Azeri [Re: LANGUAGE TAG REGISTRATION FORM]
Scripts2 at sesame.demon.co.uk
Fri Apr 11 23:54:46 CEST 2003
In message <email@example.com> Michael Everson writes:
> >2. The assumption that software requirements should have no
> >influence on RFC 3066 registrations. If that is the position of the
> >IETF, Harald can let me know right now, and I won't bother pursuing
> >this issue.
I think Mark is right to pursue this. Software requirements are not
limited to locale considerations. It can be something to enable
something happening, which does not go as far as that.
I think Michael is being too restrictive in disallowing some
possibilities. Could be he's making sure that we keep rigorous in
defining our needs, but I think we are past that stage already, and
that Michael should give in.
Michael - if RFC 3066 doesn't allow what users and developers need,
then they will start to bypass it and find other ways around it, to
actually serve their needs.
> Martin has asked for specifics about the software "requirements".
> My view is that 639 and SIL and 3066 provide codes that refer to
> languages, not to locale bundles. That is what they do. That is what
> they are there to do. If locale bundlers want to use codes, they
> should. But they should not force us to register things that don't
Regardless of locales, the 3-letter identifiers in ISO 639, and SIL,
and the 3-or-more-letter identifiers in RFC 3066, provide
different things to each other (though ISO 639-2 and SIL have more or
less identical purposes).
However, while RFC 3066 allows 2-letter and 3-letter language
identifiers (e.g. az from ISO 639-1), it ALSO allows additional
things: the denotation of those languages in specific situations
(e.g. az-IR, az-Latn, az-Arab, or it will also allow the last two in
its next version, most likely).
These last examples are different from just languages.

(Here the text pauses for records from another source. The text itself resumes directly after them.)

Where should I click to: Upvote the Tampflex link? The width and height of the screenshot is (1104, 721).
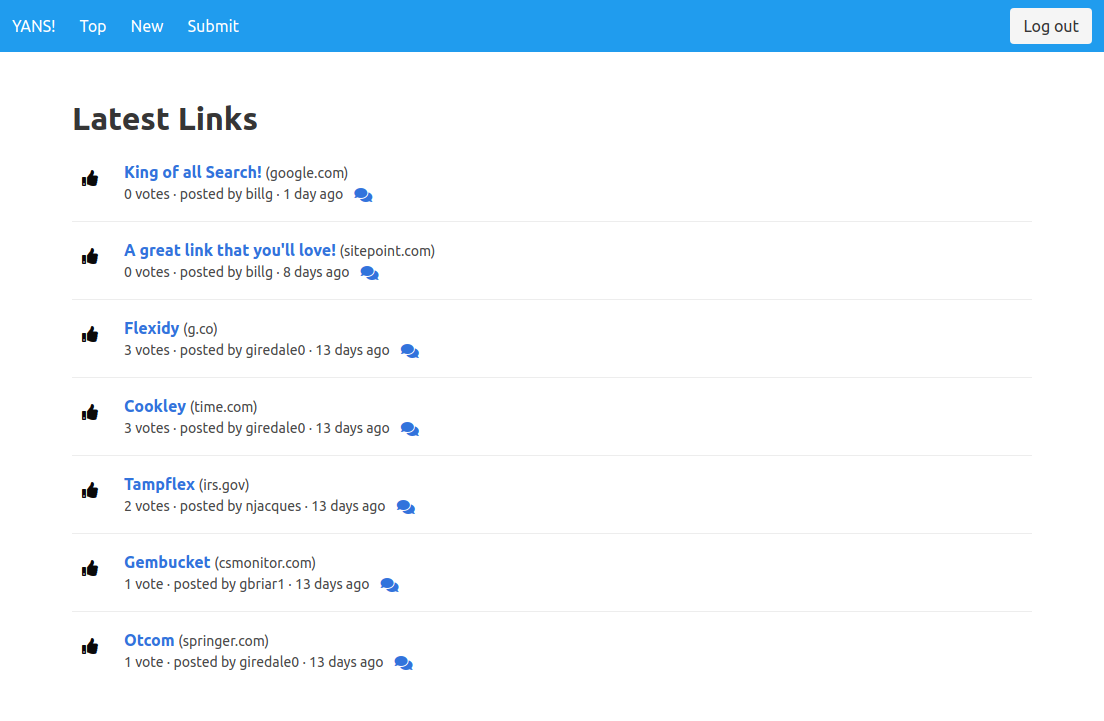[x=90, y=490]
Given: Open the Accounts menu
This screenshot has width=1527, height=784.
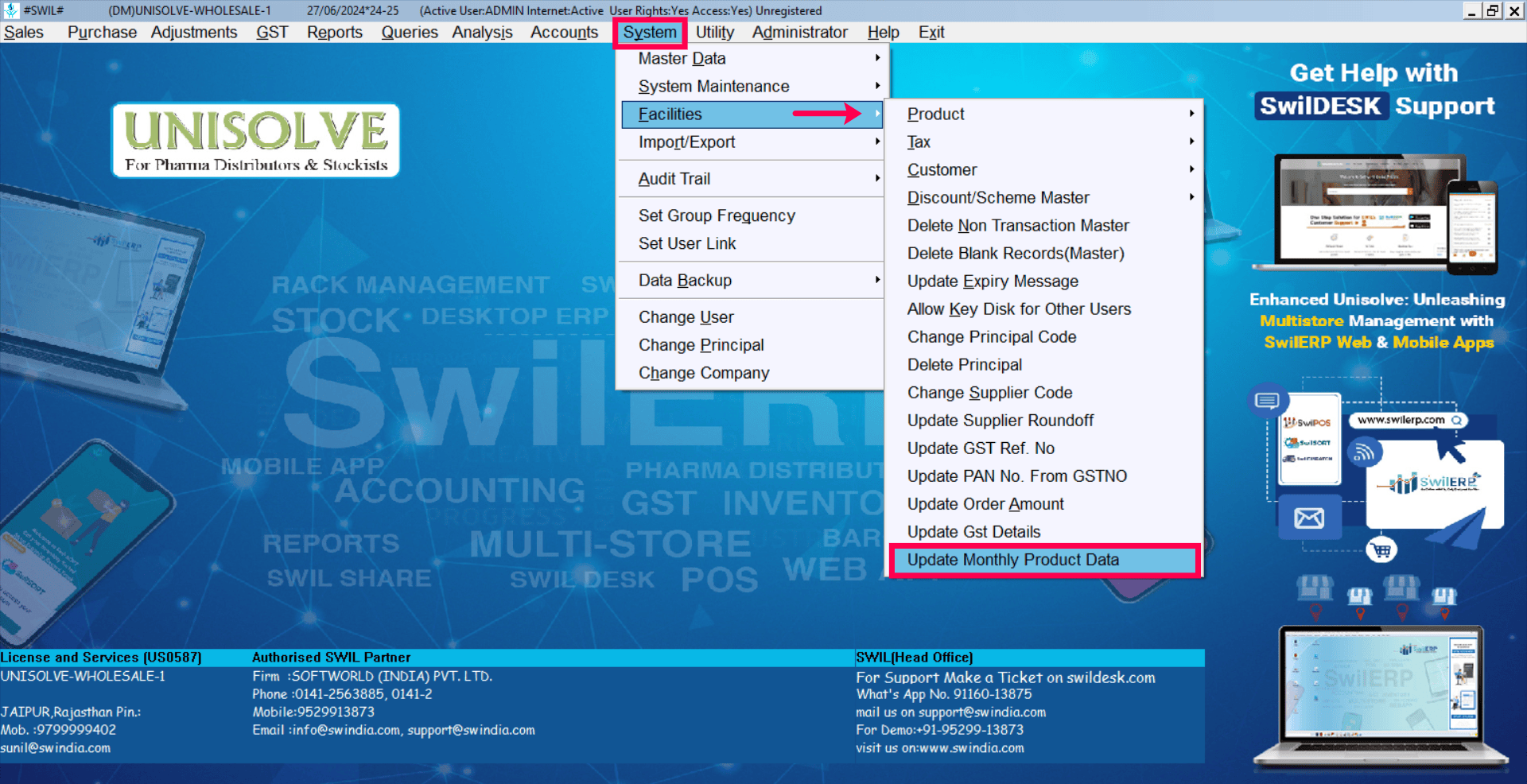Looking at the screenshot, I should coord(564,33).
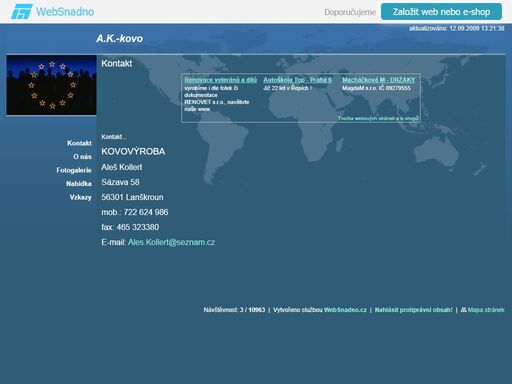Image resolution: width=512 pixels, height=384 pixels.
Task: Open the WebSnadno brand text link
Action: [65, 12]
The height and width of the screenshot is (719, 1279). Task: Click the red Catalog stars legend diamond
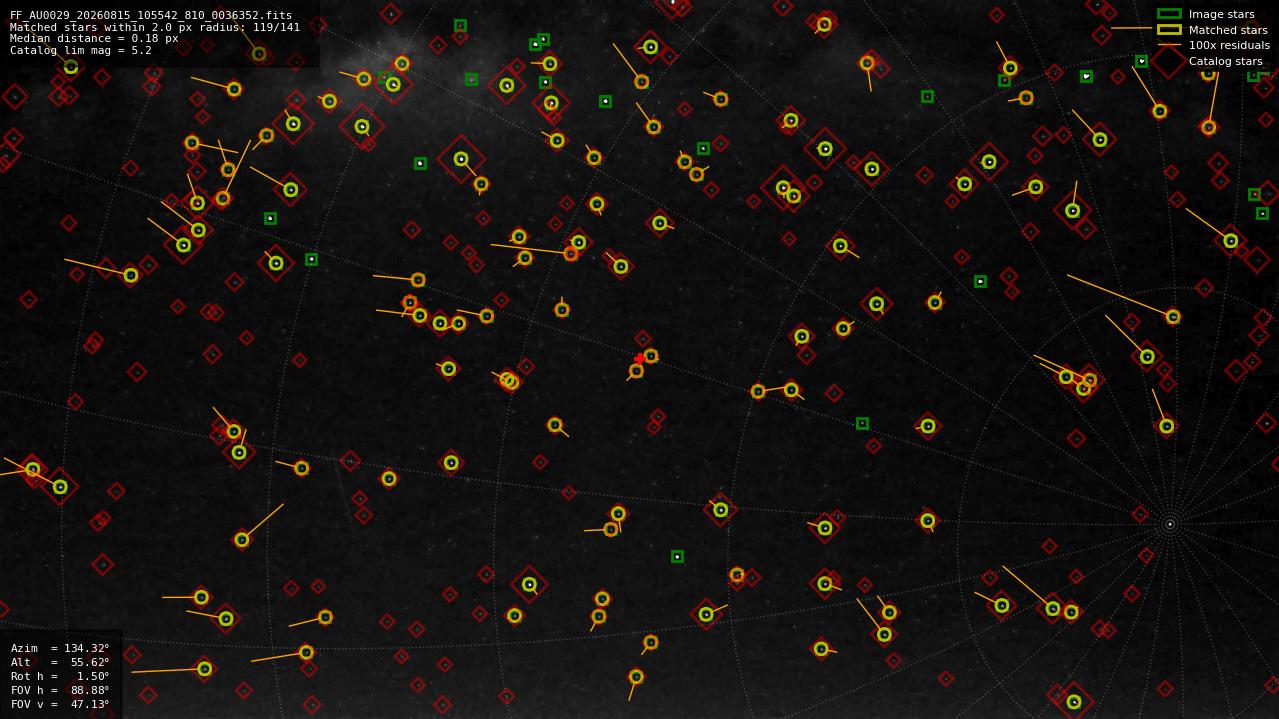click(1169, 60)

Locale bundles, as you call them above are yet a different animal
again, and I'm avoiding going into that too.
I think you need to allow for a lot more specificity to be used,
where the need arises.
There is also the need to say what various "shortest possible forms"

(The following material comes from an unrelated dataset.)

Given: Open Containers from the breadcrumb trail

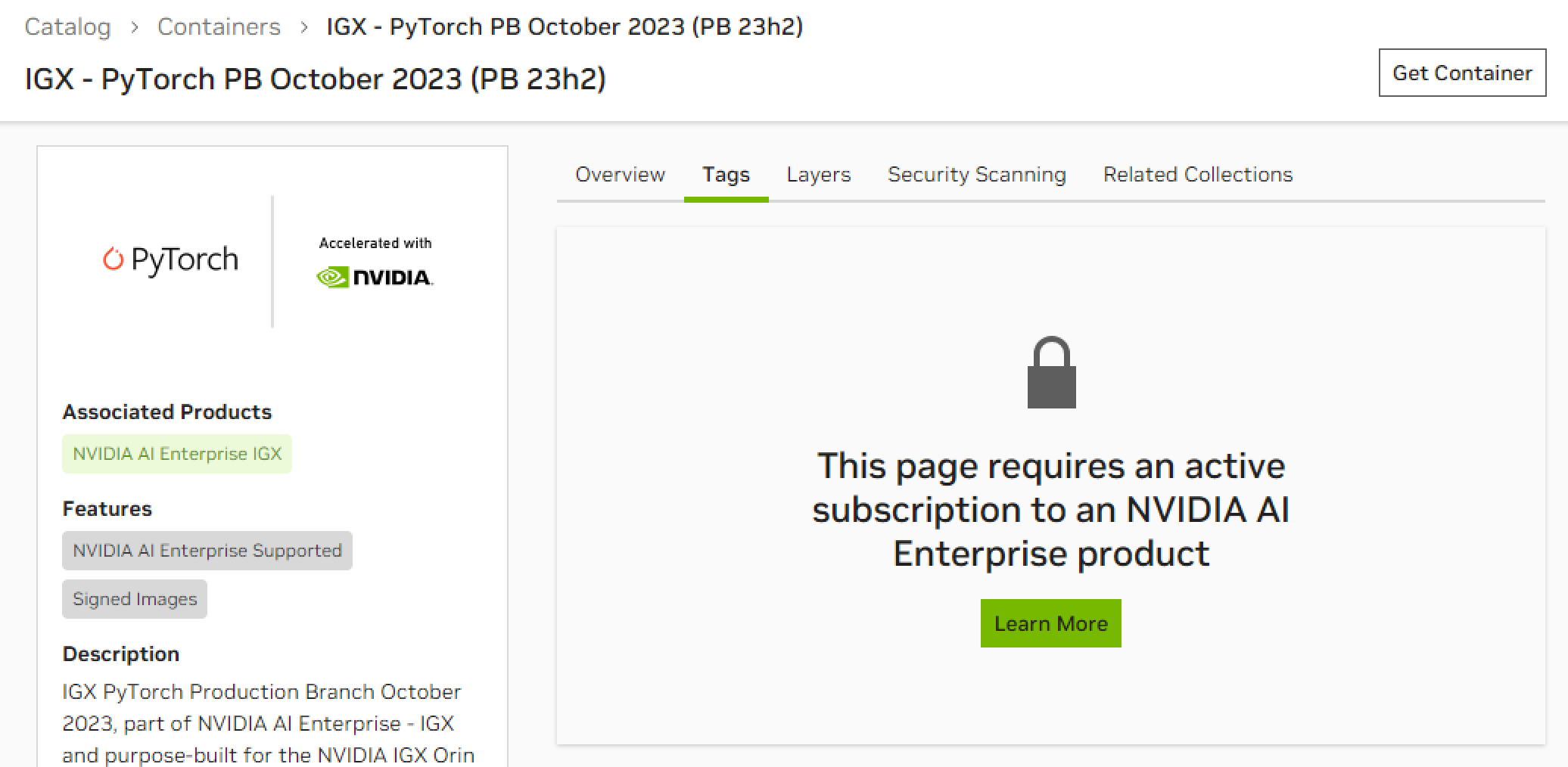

are generally used for. For example, does az alone generally mean:
(a) Azerbaijani in general, and also
(b) Azerbaijani, in Cyrillic script, in Azerbaijan, which has been
its predominant use for all of the twentieth century?
Or does it mean something else (i.e. official current use, even
though there's still a lot published just in Cyrillic?)

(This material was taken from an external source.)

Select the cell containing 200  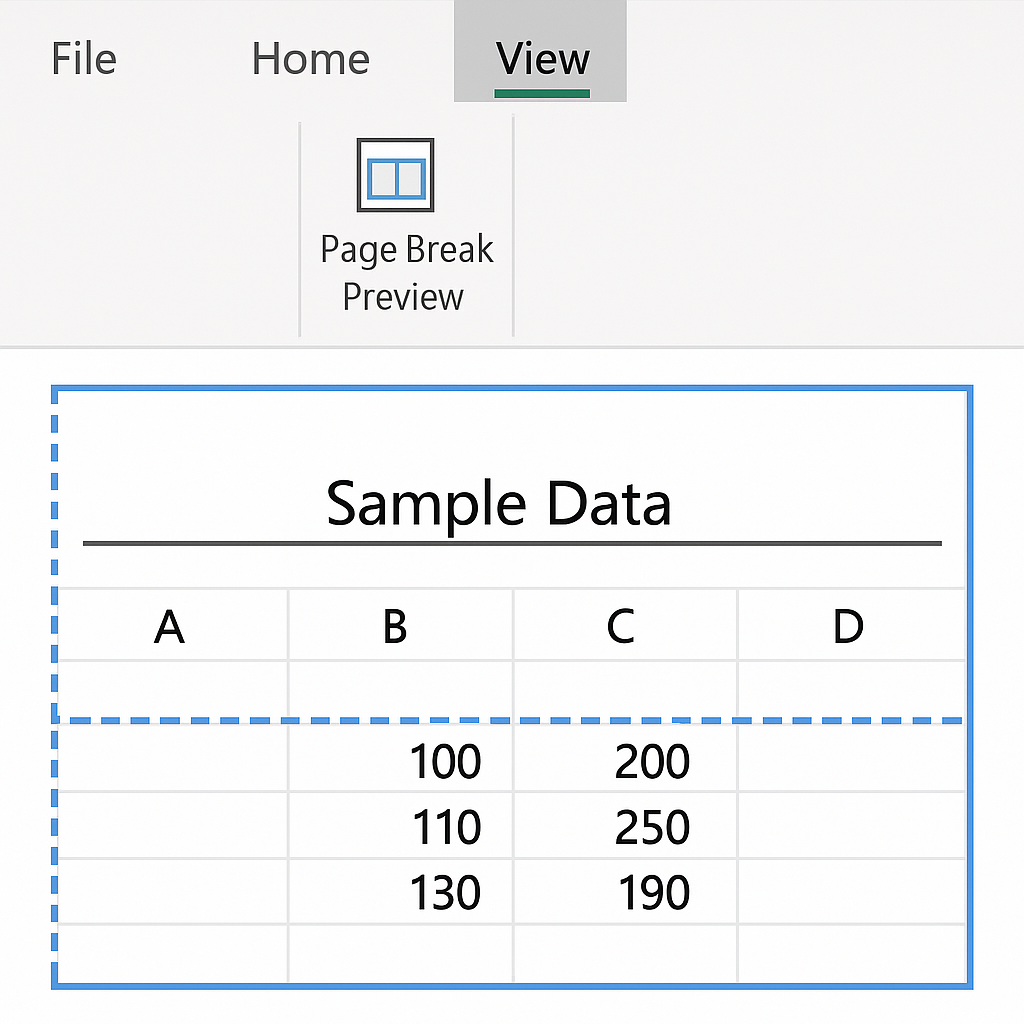coord(625,760)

And what would be the expectation of an HTML page which just listed
az as a language code, and didn't supply any character set
information, but just used an 8-bit single byte character set?
What would you, or a system, expect to see, and why?
> I said, Mark, that it is not for language codes to make all of these
> distinctions. I never said that distinctions of various kinds did not
> need to be made.
But _ISO_639_ is the language code mechanism. _RFC_3066_ includes other
concepts too, as noted above.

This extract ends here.